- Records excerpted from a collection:
-- Begin --

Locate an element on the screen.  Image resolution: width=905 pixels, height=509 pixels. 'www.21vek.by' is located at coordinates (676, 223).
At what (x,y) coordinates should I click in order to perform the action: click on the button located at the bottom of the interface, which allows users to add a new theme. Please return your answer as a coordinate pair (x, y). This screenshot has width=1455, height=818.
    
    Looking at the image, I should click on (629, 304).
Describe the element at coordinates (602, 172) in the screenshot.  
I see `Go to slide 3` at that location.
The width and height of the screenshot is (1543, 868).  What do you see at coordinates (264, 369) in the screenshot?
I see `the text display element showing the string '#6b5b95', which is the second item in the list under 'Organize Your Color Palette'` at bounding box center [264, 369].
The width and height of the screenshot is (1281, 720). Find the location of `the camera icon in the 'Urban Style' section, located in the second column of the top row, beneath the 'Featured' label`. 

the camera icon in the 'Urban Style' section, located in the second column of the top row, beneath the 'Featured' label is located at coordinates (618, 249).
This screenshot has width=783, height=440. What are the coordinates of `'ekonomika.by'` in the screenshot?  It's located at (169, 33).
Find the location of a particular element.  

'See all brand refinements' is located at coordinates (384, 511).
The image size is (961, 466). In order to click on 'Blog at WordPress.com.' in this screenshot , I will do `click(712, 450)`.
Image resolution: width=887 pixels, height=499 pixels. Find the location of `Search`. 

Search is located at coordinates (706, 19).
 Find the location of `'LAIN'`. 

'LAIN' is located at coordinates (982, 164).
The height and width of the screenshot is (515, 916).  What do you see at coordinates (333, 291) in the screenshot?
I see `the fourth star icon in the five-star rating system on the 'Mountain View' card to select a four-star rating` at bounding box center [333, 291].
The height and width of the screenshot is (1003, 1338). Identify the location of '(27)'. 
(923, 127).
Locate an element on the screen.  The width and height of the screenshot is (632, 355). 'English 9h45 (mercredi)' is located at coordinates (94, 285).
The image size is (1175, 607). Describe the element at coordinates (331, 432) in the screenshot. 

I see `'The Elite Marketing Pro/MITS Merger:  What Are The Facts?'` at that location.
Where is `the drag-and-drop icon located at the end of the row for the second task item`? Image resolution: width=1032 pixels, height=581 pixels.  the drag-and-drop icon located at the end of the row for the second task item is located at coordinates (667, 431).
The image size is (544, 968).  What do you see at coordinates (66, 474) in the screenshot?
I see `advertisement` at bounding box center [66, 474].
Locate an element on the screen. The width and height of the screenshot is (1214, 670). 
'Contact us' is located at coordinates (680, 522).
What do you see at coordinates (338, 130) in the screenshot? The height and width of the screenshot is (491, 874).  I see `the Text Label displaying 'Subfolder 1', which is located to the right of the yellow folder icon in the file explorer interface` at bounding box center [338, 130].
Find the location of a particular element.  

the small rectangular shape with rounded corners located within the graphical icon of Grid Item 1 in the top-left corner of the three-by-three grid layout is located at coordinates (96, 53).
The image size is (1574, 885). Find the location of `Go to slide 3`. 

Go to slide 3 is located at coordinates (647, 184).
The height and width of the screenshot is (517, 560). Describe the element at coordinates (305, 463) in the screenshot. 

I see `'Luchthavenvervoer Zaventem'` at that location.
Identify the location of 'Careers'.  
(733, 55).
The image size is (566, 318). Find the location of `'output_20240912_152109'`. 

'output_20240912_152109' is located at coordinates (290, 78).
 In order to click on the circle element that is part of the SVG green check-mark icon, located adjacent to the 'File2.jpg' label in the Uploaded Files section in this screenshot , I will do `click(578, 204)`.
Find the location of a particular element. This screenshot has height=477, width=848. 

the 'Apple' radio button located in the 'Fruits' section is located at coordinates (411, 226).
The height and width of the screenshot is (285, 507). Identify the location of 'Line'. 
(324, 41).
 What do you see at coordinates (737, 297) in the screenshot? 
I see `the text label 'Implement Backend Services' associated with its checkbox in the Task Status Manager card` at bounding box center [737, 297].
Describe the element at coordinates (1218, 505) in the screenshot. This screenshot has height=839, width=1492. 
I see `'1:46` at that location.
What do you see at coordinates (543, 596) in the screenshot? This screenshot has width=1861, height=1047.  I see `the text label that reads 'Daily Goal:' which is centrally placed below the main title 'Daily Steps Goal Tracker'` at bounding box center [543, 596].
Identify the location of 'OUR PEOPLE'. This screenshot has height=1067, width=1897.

-- End --

- Exercise instructions: Render the records above as a numbered list, omitting any blank lines.

- Exercise output:
1. Locate an element on the screen.  Image resolution: width=905 pixels, height=509 pixels. 'www.21vek.by' is located at coordinates (676, 223).
2. At what (x,y) coordinates should I click in order to perform the action: click on the button located at the bottom of the interface, which allows users to add a new theme. Please return your answer as a coordinate pair (x, y). This screenshot has width=1455, height=818.
3.     Looking at the image, I should click on (629, 304).
4. Describe the element at coordinates (602, 172) in the screenshot.  
5. I see `Go to slide 3` at that location.
6. The width and height of the screenshot is (1543, 868).  What do you see at coordinates (264, 369) in the screenshot?
7. I see `the text display element showing the string '#6b5b95', which is the second item in the list under 'Organize Your Color Palette'` at bounding box center [264, 369].
8. The width and height of the screenshot is (1281, 720). Find the location of `the camera icon in the 'Urban Style' section, located in the second column of the top row, beneath the 'Featured' label`. 
9. the camera icon in the 'Urban Style' section, located in the second column of the top row, beneath the 'Featured' label is located at coordinates (618, 249).
10. This screenshot has width=783, height=440. What are the coordinates of `'ekonomika.by'` in the screenshot?  It's located at (169, 33).
11. Find the location of a particular element.  
12. 'See all brand refinements' is located at coordinates (384, 511).
13. The image size is (961, 466). In order to click on 'Blog at WordPress.com.' in this screenshot , I will do `click(712, 450)`.
14. Image resolution: width=887 pixels, height=499 pixels. Find the location of `Search`. 
15. Search is located at coordinates (706, 19).
16.  Find the location of `'LAIN'`. 
17. 'LAIN' is located at coordinates (982, 164).
18. The height and width of the screenshot is (515, 916).  What do you see at coordinates (333, 291) in the screenshot?
19. I see `the fourth star icon in the five-star rating system on the 'Mountain View' card to select a four-star rating` at bounding box center [333, 291].
20. The height and width of the screenshot is (1003, 1338). Identify the location of '(27)'. 
21. (923, 127).
22. Locate an element on the screen.  The width and height of the screenshot is (632, 355). 'English 9h45 (mercredi)' is located at coordinates (94, 285).
23. The image size is (1175, 607). Describe the element at coordinates (331, 432) in the screenshot. 
24. I see `'The Elite Marketing Pro/MITS Merger:  What Are The Facts?'` at that location.
25. Where is `the drag-and-drop icon located at the end of the row for the second task item`? Image resolution: width=1032 pixels, height=581 pixels.  the drag-and-drop icon located at the end of the row for the second task item is located at coordinates (667, 431).
26. The image size is (544, 968).  What do you see at coordinates (66, 474) in the screenshot?
27. I see `advertisement` at bounding box center [66, 474].
28. Locate an element on the screen. The width and height of the screenshot is (1214, 670). 
29. 'Contact us' is located at coordinates (680, 522).
30. What do you see at coordinates (338, 130) in the screenshot? The height and width of the screenshot is (491, 874).  I see `the Text Label displaying 'Subfolder 1', which is located to the right of the yellow folder icon in the file explorer interface` at bounding box center [338, 130].
31. Find the location of a particular element.  
32. the small rectangular shape with rounded corners located within the graphical icon of Grid Item 1 in the top-left corner of the three-by-three grid layout is located at coordinates (96, 53).
33. The image size is (1574, 885). Find the location of `Go to slide 3`. 
34. Go to slide 3 is located at coordinates (647, 184).
35. The height and width of the screenshot is (517, 560). Describe the element at coordinates (305, 463) in the screenshot. 
36. I see `'Luchthavenvervoer Zaventem'` at that location.
37. Identify the location of 'Careers'.  
38. (733, 55).
39. The image size is (566, 318). Find the location of `'output_20240912_152109'`. 
40. 'output_20240912_152109' is located at coordinates (290, 78).
41.  In order to click on the circle element that is part of the SVG green check-mark icon, located adjacent to the 'File2.jpg' label in the Uploaded Files section in this screenshot , I will do `click(578, 204)`.
42. Find the location of a particular element. This screenshot has height=477, width=848. 
43. the 'Apple' radio button located in the 'Fruits' section is located at coordinates (411, 226).
44. The height and width of the screenshot is (285, 507). Identify the location of 'Line'. 
45. (324, 41).
46.  What do you see at coordinates (737, 297) in the screenshot? 
47. I see `the text label 'Implement Backend Services' associated with its checkbox in the Task Status Manager card` at bounding box center [737, 297].
48. Describe the element at coordinates (1218, 505) in the screenshot. This screenshot has height=839, width=1492. 
49. I see `'1:46` at that location.
50. What do you see at coordinates (543, 596) in the screenshot? This screenshot has width=1861, height=1047.  I see `the text label that reads 'Daily Goal:' which is centrally placed below the main title 'Daily Steps Goal Tracker'` at bounding box center [543, 596].
51. Identify the location of 'OUR PEOPLE'. This screenshot has height=1067, width=1897.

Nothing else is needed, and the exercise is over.